You won’t feel more confident right away. It will happen little by little until you return home when it will hit you all of a sudden. After doing everything by yourself in a foreign country, you won’t have much sympathy for that friend who lacks the confidence to go to the cafeteria without you.
Life feels endless when you are young, but as you get older you realize how quickly time passes. This is especially tru when you keep yourself busy. One year goes by in the blink of an eye.
Hopefully this realization will force you take more time for enjoyment. Simply going to a walk outside and feeling the wind in your hair. Strolling around your neighbourhood and observing the different buildings. That’s what I did during my last week in Copenhagen. While other people took time to relax after finals, I walked as much as I could and tried to take in as many sights as possible.
When I returned to Canada I went to a local coffeeshop where I saw some interesting locally made cider. I tried to buy a can, but they wouldn’t let me take home. According to government regulations I had to drink it there; I could not take alcoholic beverages outside of the coffeeshop. This really shocked me as it was a simple can of cider (not hard liquor) I was trying to buy and I had become accustomed to seeing all sorts of alcoholic beverages in all stores in Denmark, available for anyone to purchase them.

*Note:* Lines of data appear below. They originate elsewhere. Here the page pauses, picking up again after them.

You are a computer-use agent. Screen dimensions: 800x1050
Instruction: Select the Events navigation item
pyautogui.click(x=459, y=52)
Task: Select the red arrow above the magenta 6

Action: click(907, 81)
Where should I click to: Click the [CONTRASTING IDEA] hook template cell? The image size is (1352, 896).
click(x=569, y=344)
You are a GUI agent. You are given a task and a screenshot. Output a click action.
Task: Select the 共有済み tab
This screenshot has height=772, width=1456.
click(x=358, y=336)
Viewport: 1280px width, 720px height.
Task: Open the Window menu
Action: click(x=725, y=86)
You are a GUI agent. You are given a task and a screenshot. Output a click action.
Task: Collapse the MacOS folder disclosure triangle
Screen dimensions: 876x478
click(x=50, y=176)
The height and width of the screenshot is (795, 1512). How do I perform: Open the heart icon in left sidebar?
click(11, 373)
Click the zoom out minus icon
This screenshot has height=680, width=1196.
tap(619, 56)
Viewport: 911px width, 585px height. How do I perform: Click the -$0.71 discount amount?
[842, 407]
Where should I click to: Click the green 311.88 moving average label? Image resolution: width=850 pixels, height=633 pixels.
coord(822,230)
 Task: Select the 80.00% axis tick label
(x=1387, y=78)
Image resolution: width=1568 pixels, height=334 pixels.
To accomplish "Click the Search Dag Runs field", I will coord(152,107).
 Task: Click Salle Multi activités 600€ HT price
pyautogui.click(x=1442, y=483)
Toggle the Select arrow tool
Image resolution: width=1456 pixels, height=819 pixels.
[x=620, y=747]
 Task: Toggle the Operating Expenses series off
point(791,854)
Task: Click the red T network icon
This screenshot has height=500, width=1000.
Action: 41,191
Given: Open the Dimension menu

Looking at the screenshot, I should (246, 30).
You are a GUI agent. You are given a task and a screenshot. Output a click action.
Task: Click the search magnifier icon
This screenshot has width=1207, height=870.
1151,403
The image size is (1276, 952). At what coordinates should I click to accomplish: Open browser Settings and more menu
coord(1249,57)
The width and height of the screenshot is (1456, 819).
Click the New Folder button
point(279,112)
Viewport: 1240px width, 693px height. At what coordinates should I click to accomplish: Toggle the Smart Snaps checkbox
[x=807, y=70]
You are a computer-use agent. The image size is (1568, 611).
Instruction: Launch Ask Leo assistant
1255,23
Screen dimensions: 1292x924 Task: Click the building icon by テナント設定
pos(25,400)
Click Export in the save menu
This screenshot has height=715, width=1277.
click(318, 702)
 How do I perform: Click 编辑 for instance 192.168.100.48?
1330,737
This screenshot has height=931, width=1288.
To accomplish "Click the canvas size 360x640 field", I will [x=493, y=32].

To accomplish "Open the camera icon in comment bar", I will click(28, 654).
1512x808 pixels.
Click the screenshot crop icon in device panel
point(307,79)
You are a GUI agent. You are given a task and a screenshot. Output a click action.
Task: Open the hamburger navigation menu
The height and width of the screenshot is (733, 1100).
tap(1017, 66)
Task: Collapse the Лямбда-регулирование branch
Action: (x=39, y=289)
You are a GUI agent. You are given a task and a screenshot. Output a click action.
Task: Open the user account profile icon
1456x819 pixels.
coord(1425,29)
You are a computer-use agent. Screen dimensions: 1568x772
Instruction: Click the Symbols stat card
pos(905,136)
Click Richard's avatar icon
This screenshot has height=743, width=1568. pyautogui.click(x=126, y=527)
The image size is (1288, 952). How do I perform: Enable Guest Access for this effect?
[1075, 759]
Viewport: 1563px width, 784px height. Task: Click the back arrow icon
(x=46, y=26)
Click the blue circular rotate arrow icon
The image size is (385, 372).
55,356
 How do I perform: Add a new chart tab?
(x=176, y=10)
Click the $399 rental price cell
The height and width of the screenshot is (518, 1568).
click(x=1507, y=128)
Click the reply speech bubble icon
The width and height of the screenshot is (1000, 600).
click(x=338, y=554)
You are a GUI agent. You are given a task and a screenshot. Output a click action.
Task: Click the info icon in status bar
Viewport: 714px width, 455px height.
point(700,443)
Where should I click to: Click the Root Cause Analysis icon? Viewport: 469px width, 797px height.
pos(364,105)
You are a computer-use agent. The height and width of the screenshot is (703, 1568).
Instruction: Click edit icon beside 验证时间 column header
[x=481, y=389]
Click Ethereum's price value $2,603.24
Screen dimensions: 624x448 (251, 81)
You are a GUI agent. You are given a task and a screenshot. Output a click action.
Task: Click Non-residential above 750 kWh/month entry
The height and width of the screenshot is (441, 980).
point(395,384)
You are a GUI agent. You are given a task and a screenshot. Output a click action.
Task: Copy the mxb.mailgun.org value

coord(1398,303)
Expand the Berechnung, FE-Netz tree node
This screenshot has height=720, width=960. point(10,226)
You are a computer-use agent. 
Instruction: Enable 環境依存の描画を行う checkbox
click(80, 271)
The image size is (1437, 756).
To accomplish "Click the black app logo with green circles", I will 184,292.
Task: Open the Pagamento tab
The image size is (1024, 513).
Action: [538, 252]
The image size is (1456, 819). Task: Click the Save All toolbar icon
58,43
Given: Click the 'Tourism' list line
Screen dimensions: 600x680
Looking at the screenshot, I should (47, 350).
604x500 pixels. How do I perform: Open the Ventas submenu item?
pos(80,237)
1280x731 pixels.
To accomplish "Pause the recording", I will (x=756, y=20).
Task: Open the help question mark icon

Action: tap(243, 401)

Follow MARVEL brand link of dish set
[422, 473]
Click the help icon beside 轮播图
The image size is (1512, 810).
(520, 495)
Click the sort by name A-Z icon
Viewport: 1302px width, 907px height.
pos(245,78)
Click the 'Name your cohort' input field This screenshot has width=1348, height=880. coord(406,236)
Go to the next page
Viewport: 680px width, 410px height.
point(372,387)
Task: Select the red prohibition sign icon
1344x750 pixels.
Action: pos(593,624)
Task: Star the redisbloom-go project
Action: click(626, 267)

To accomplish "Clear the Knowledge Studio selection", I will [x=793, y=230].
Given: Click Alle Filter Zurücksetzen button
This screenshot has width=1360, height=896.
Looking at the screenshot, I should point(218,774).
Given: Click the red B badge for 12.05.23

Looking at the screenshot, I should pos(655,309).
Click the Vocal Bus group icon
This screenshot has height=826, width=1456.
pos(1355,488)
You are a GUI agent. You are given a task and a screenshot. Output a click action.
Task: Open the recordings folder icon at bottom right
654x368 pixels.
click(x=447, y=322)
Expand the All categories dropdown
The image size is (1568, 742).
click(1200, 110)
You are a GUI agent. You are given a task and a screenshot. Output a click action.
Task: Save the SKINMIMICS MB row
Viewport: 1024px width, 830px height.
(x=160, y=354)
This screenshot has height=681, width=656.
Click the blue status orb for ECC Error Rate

Another shock was the over-friendliness of those in customer service. In European countries, you don’t even speak to those at the checkout. They scan you items, you pay, and that’s it. No one asks you what plans you have for the rest of the day. As an introvert I quite like that. It’s no stranger’s business what I’m about to do after paying for my groceries.
This won’t happen right away. Maybe months, or even years after your study abroad experience you may look back and see how your study abroad experience changed you. You may notice that your friends who stayed behind seem immature and petty about small things, while you’re able to see the bigger picture in life.
Reflecting on your past experiences is a good thing because it makes you question what works for you and what doesn’t, when you’re happy and when you’re not. It is the first step in improving your life so you can be happier and more fulfilled.